Regulators classify session recording data as a higher category of privacy risk than page-view analytics. This means:

• Consent is absolutely mandatory – you cannot rely on any exemption or alternative legal basis.
• Data minimisation applies more stringently – only record what you actually need; configure sampling rates accordingly.
• Retention limits matter – session recordings should have shorter retention periods than basic analytics data.

When consent is required, and not all users consent, your recording coverage drops. Depending on your market and banner design, opt-in rates for analytics cookies can range from 30% to 80%. This means you won’t record the full picture of user behaviour – only consenting users. Factor this into how you use the resulting data: recordings from consenting users may not represent all users equally.

Compliance steps: what you need to do

1. Block Hotjar until consent is given: The Hotjar tracking script must not load until the user has consented to analytics cookies. In your consent management platform, add Hotjar as a managed analytics script. In tag managers, gate the Hotjar tag behind an analytics consent trigger.
2. Configure content masking: Hotjar provides three masking modes: All text masked (most privacy-preserving), Basic suppression (default – masks form inputs but not other text), and No masking. For most deployments, enable masking on all form fields plus any HTML elements that display personal data – email addresses, names in account areas, order details. Use Hotjar’s element suppression feature to target specific elements on sensitive pages.
3. Exclude sensitive pages from recording: Use Hotjar’s page exclusion feature to prevent recording on pages where personal data is prominently displayed: account settings pages, order history, checkout flows, any authenticated pages with user-specific data. Record only the marketing site and informational pages unless you have a specific need and adequate masking configuration.
4. Set recording sample rate appropriately: Configure sampling to record only a percentage of sessions, not all of them. This limits data collection to what you actually need for UX analysis – you don’t need 100% of sessions to make good product decisions. Lower sampling rates also reduce the total volume of personal data you hold.
5. Handle DSARs and deletion: Hotjar provides a GDPR API for user deletion. When you receive an erasure request, submit a deletion request to Hotjar via the API for the relevant user. You’ll need to identify the Hotjar user identifier (stored in the _hjSessionUser cookie) associated with the individual requesting deletion. Keep records of deletion submissions.
6. Set data retention limits: Configure recording and data retention in Hotjar settings. Session recordings have significant storage implications, and most organisations gain little from recordings older than 90–180 days. Set a retention period aligned with your actual analytical needs and your documented data retention policy.
7. Sign a Data Processing Agreement: Hotjar provides a standard DPA within its terms. Accept the DPA through your Hotjar account settings – there should be an explicit acceptance step. Retain a record of acceptance with the date. Check sub-processor disclosures to understand what third parties Contentsquare/Hotjar uses.

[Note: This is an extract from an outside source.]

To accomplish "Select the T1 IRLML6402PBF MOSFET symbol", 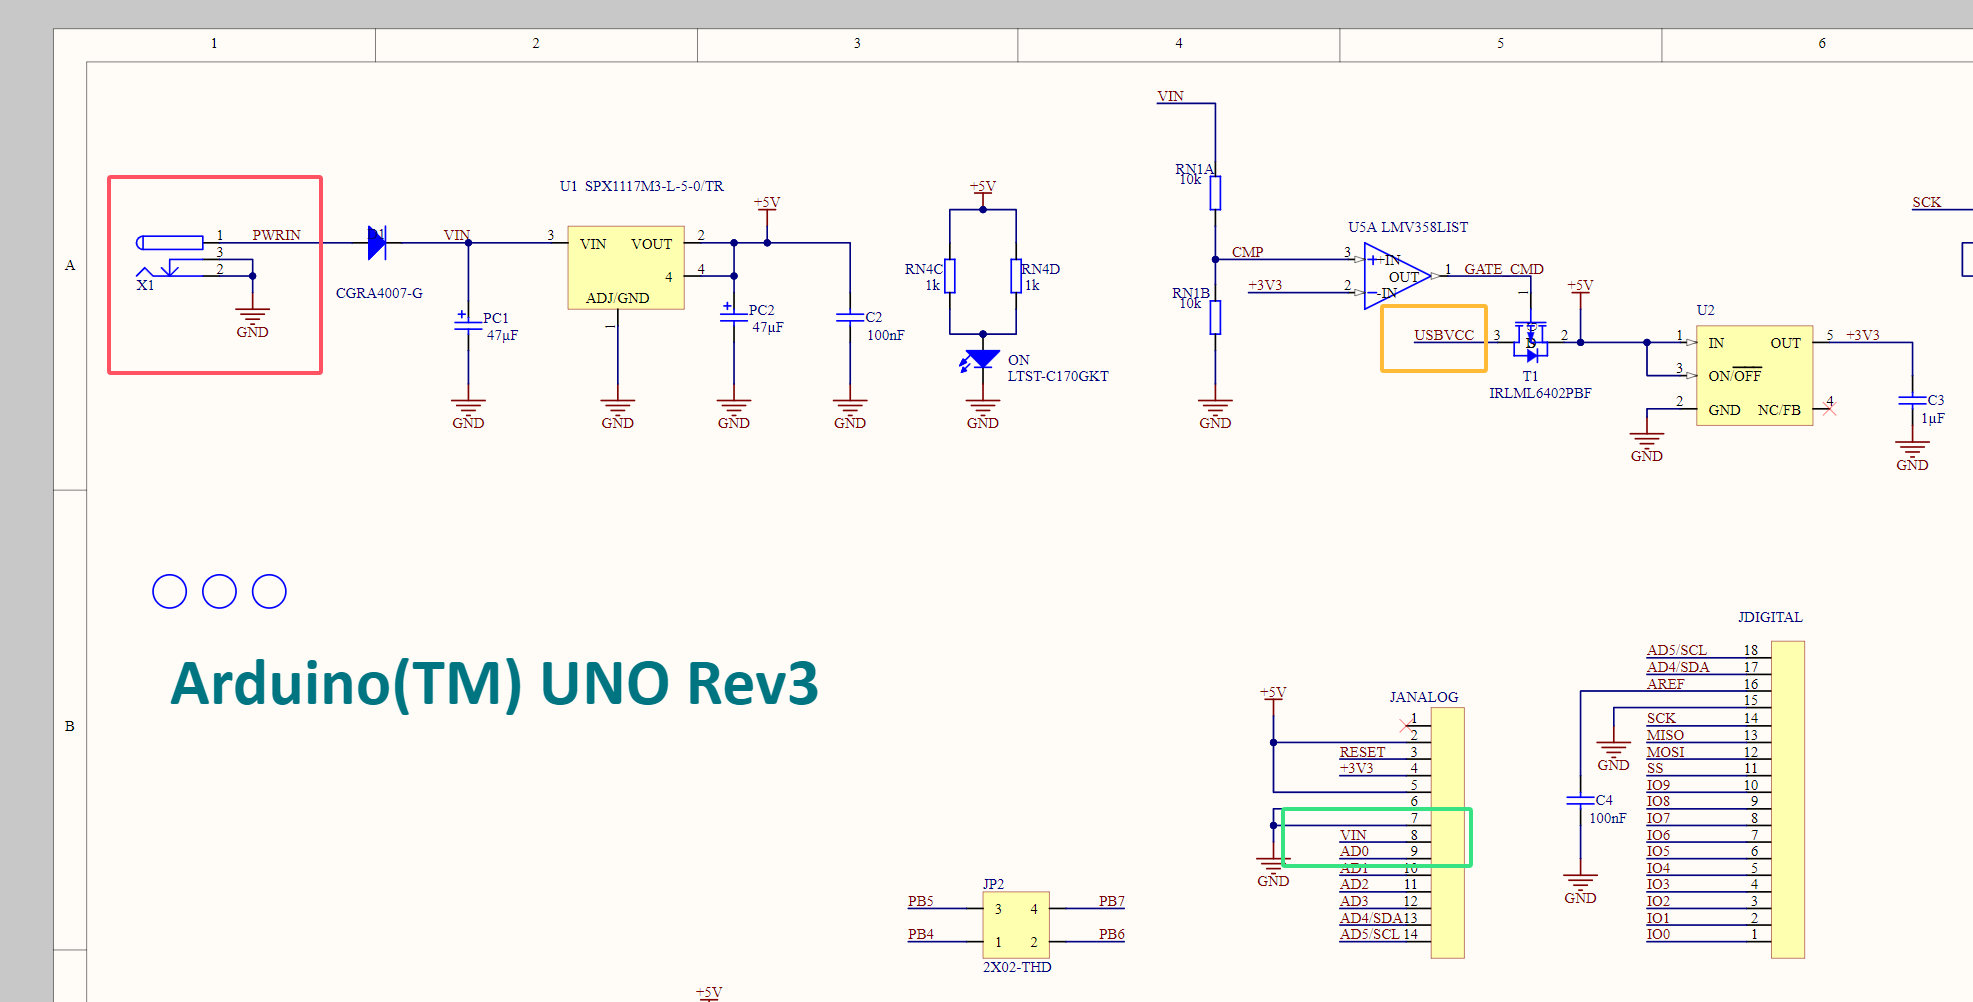I will [1531, 341].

Cookie categories for session replays

Categorising Hotjar in your cookie banner requires some thought. The tool functions as an analytics tool – but session recordings are more invasive than standard analytics. Most consent management platforms and compliance advisors categorise Hotjar under “Analytics” (not “Marketing”), but with the note that users should understand session recording is involved.

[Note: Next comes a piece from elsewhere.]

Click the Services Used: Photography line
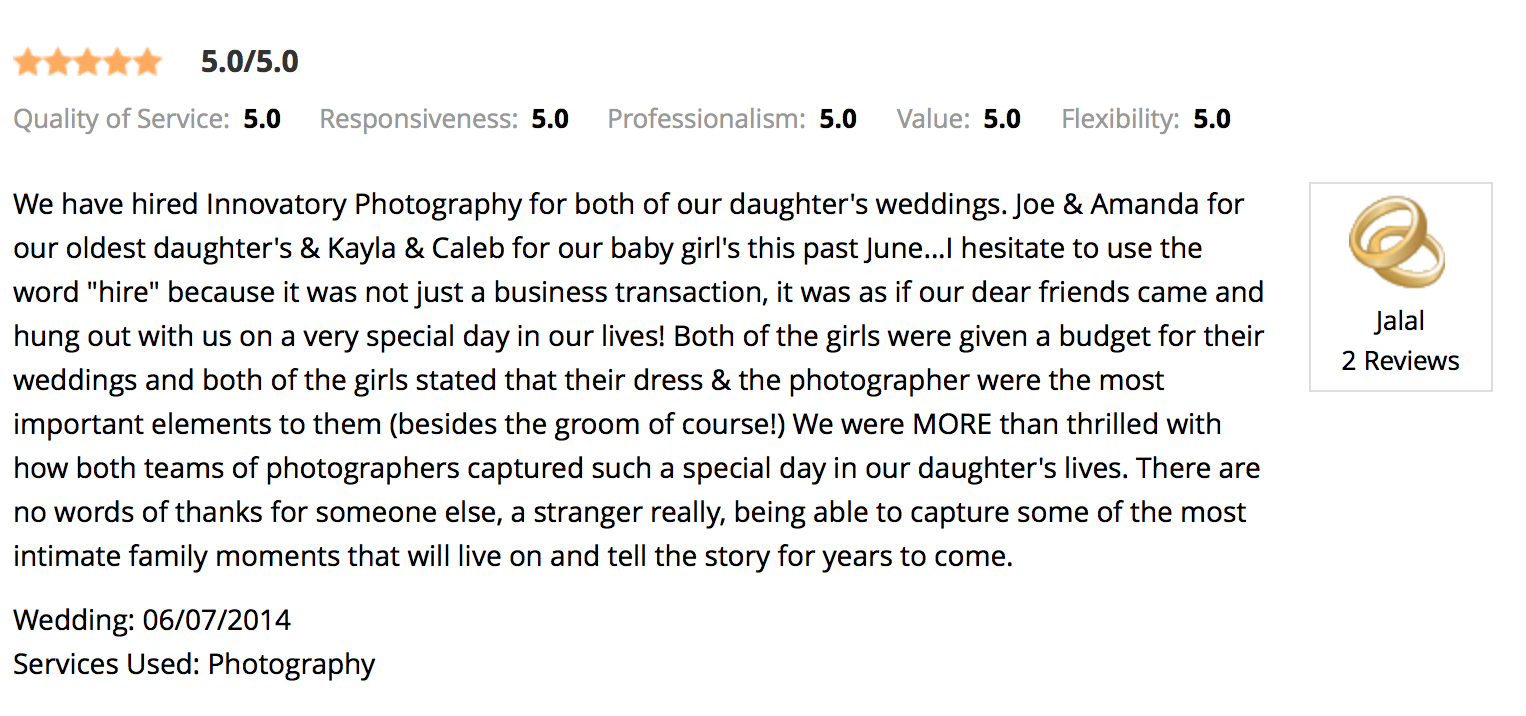 coord(194,664)
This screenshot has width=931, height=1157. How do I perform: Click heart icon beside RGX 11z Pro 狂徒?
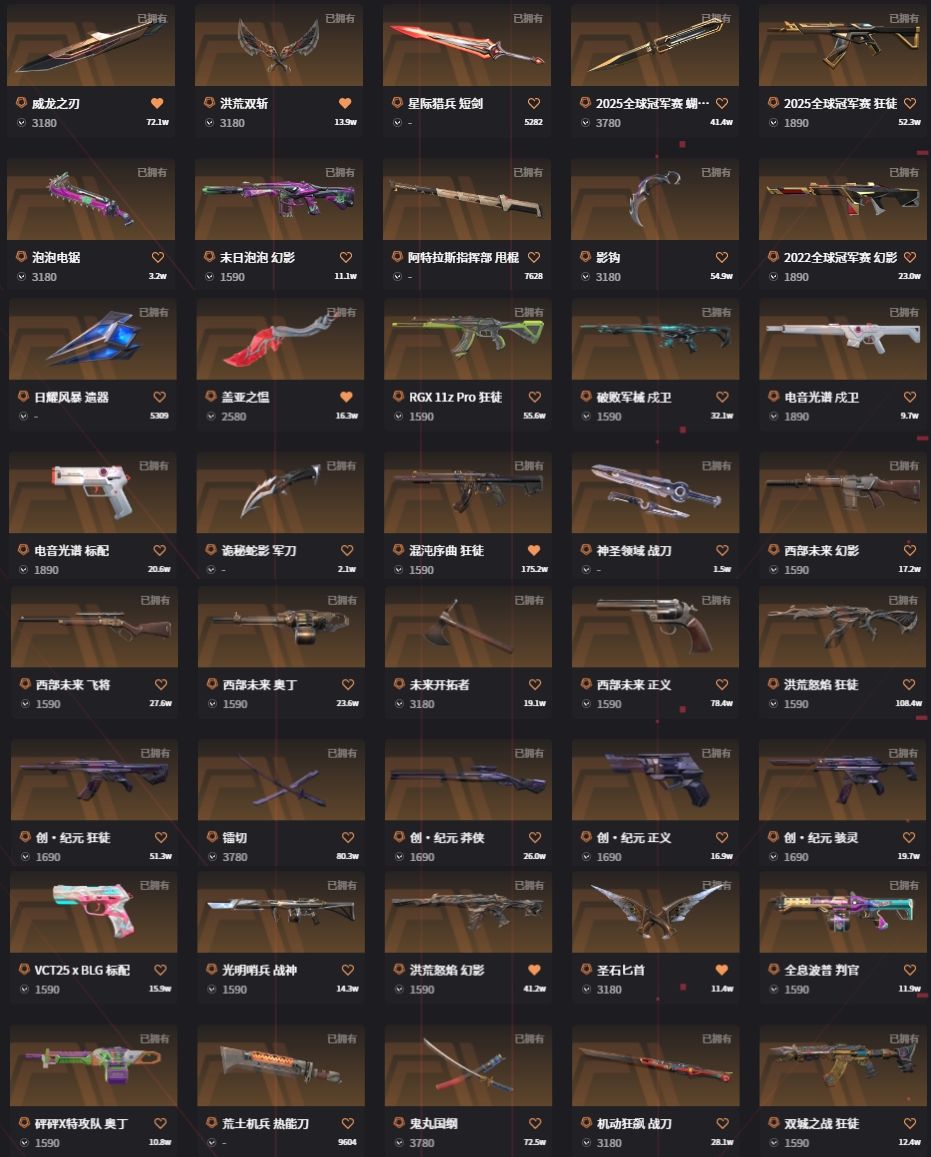click(x=535, y=397)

Consider having your analytics consent description mention session recordings explicitly: “Analytics cookies – we use these to measure how visitors use our site, including session recordings to understand interaction patterns.” Transparency is better than being technically accurate but practically uninformative. Another approach would be to split session replays off into their own distinct cookie category, so users understand exactly what they’re agreeing to.